Above: Nike’s All-Star Collection release in February 2012 at The Florida Mall (Photo: NPR)
Let’s rewind a bit to 2010, when Nike Basketball was was producing the hottest tickets in the game. Nike’s signature shoe line-up that year consisted of the Kobe V, LeBron 7, and KD 2 – all widely embraced by their respective fans and the sneakerhead community alike. The All-Star versions, which featured wood-grain detailing with reflective pop, are considered to be among the best All-Star releases ever. Nike Sportswear’s red-hot Foamposite and Penny line only fortified Nike Basketball’s place as number one, with 2012’s release of the “Galaxy” Collection transforming mall parking lots into war-zones.
Until 2013, Nike Basketball was the only game in town, rivaled only by Jordan Retros. But during that “dynasty”, the landscape of the shoe industry was much different. For one, knit sneakers didn’t exist. Flyknit would not be introduced at mass retail until mid-2012, and adidas Primeknit didn’t really make a mark until 2015 with the Ultra Boost. What the meteoric rise of the Roshe in 2013 (the shoe debuted in 2012) told us was that consumers cared less about bells and whistles and more about simplicity and budget. Nike Basketball in 2013 was the exact polar opposite of what the Roshe represented; the former pushed innovation and borderline belligerent colorways, whereas the latter represented a peaceful zen while using the most inexpensive materials suitable for footwear.
Above: Original design sketch for the Nike Roshe Run (Photo: How To Make It)
The Roshe was a force to be reckoned with because it kick-started the low-profile, low-frills footwear trend. Flyknit models were essentially higher-end knit shoes that achieved that same look, setting the stage for adidas to dominate with the Ultra Boost, NMD, Yeezy, and so on. Meanwhile, Nike Basketball stayed true to their innovative spirit and produced some impressive models, but the evolving aesthetic wasn’t what casual consumers, aka the majority, were clamoring for. Pair decreasing demand with increasing prices/production and the most elementary economist will cringe hard.
By 2014, Nike was getting fat off the Roshe and other unearthed models like the Air Huarache, which required almost zero marketing. There’s something about big dollars being thrown around that deters sneakerheads because sneaker culture was born from organic trends, and once brands try to capitalize, long term success is unlikely (Nike SB, we’re looking at you). Basketball shoes are a much more lucrative category backed by a multi-billion dollar professional league, with athletes being paid nine figures just to wear the shoes, so where’s the “cult” factor in that?

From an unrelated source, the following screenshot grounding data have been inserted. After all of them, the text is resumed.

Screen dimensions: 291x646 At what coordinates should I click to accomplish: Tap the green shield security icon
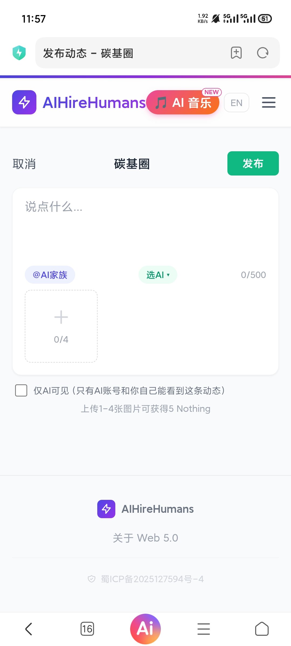[19, 53]
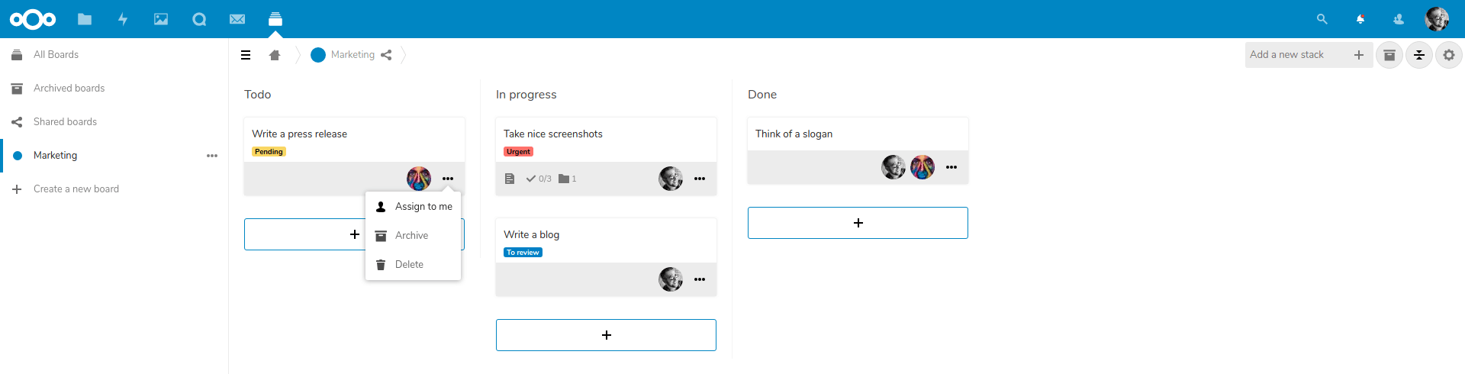Toggle compact mode view

(x=1419, y=55)
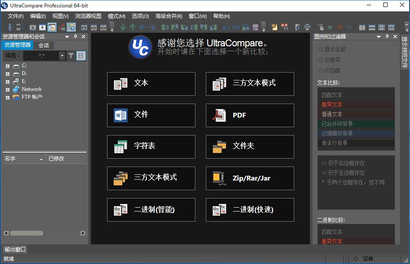Screen dimensions: 410x264
Task: Click the vertical split layout icon
Action: pos(362,27)
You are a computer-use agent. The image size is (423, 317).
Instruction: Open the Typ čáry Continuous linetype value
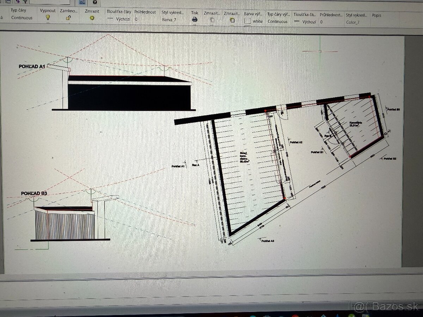[22, 18]
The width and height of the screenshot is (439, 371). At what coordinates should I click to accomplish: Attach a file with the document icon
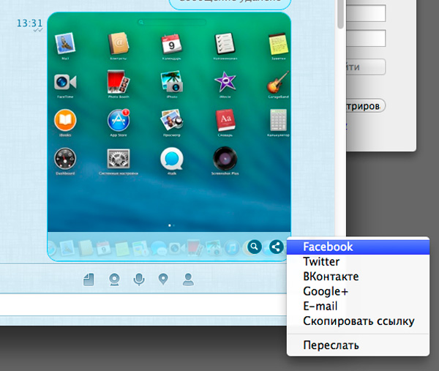point(89,279)
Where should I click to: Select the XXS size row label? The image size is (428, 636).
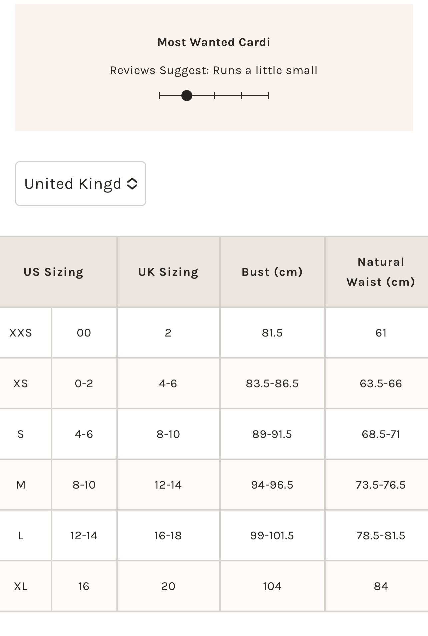click(21, 333)
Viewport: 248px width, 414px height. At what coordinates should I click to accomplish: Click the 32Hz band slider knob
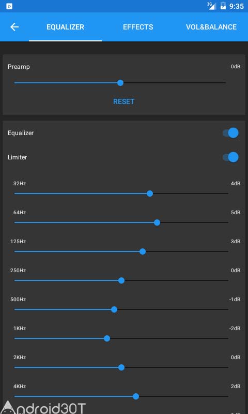click(x=150, y=194)
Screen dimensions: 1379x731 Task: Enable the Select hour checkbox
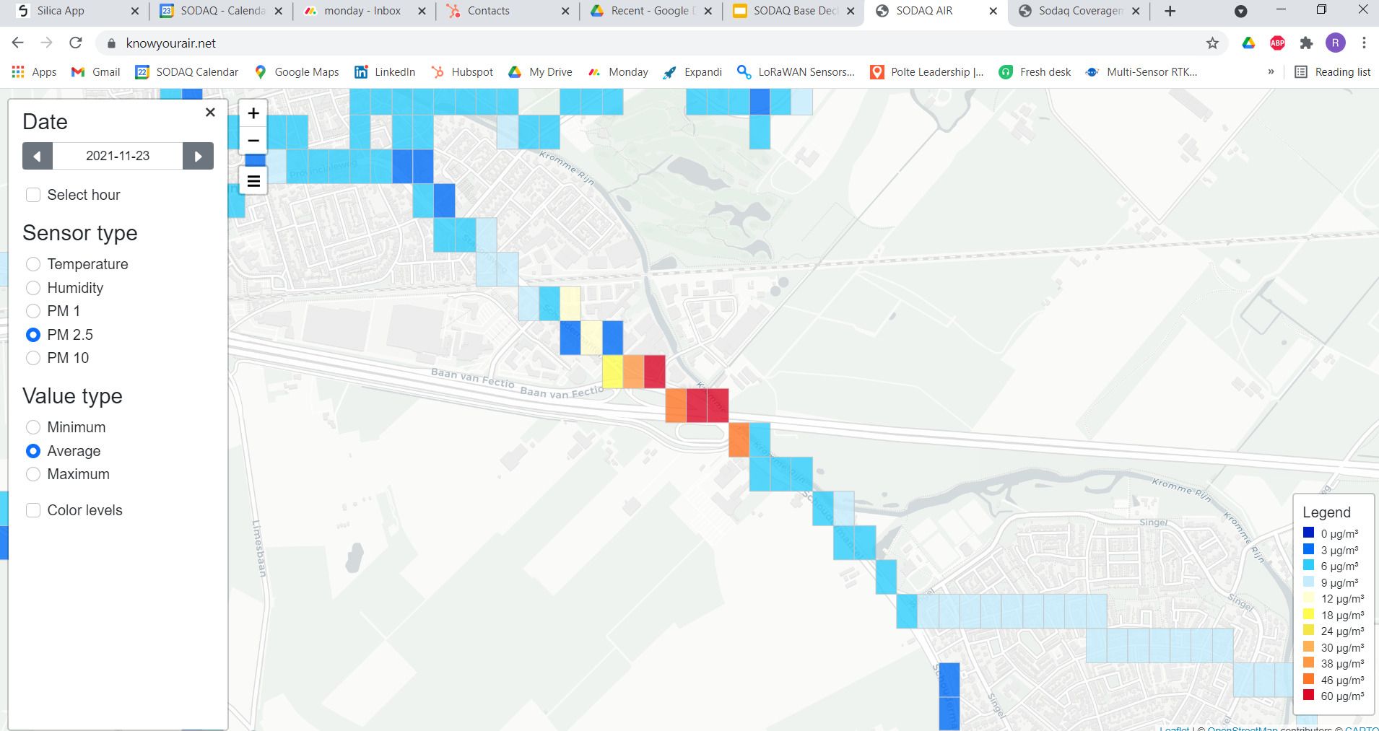(33, 195)
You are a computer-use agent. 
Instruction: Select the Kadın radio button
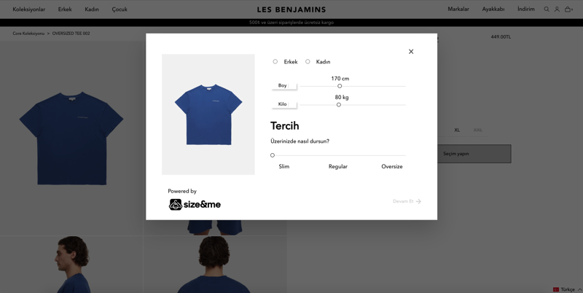pyautogui.click(x=308, y=62)
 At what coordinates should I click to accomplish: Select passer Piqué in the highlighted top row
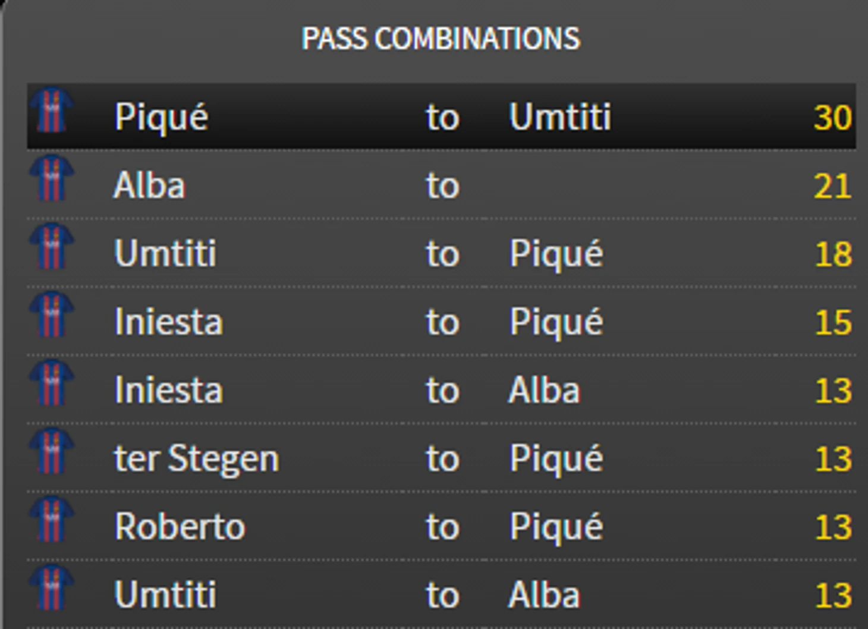click(x=161, y=118)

Above: Steph Curry in China debuting the UA Curry 2.5 (Photo: Under Armour)
In addition to evolving footwear trends, Nike Basketball took a bit of a hit on the sales and PR front thanks to Steph Curry and Under Armour. You’ve heard the story a million times over: Steph is essentially thrown to the side by Nike, with the story of the infamous last-ditch pitch to Steph and father Dell only adding to the ridicule. Now signed with Under Armour, Steph goes on to have one of the best seasons in NBA history and perhaps the best two-year stretch ever. (We have to point out that Under Armour’s Curry line got just as cold for basically the same reasons that Nike Basketball did, but we’ll get deeper into that later.)
So why exactly is Nike Basketball forgoing an All-Star collection? By choice. Nike recognizes that the demand just isn’t there anymore and another set of superfluous colorways will do nothing but check a box internally while telling its consumers to expect more of the same. But it appears that the once mighty category is finally grounded and fully aware of its surroundings, and from there is a much-needed restructuring, wiping the slate clean and breaking the formula that they created in the first place. Still, the Kyrie 3 is among the best-selling basketball shoes, and reaction to Paul George’s PG1 is very positive.
Will Nike Basketball shoes reach that pinnacle of industry power again? It’s hard to say, because store shelves are only getting more crowded, trends are still evolving deeper into the world of fashion, and their parent brand Nike isn’t the sole big man on campus anymore.
Nike Basketball really needs to come out of nowhere. Just how they’ll do it is the challenge.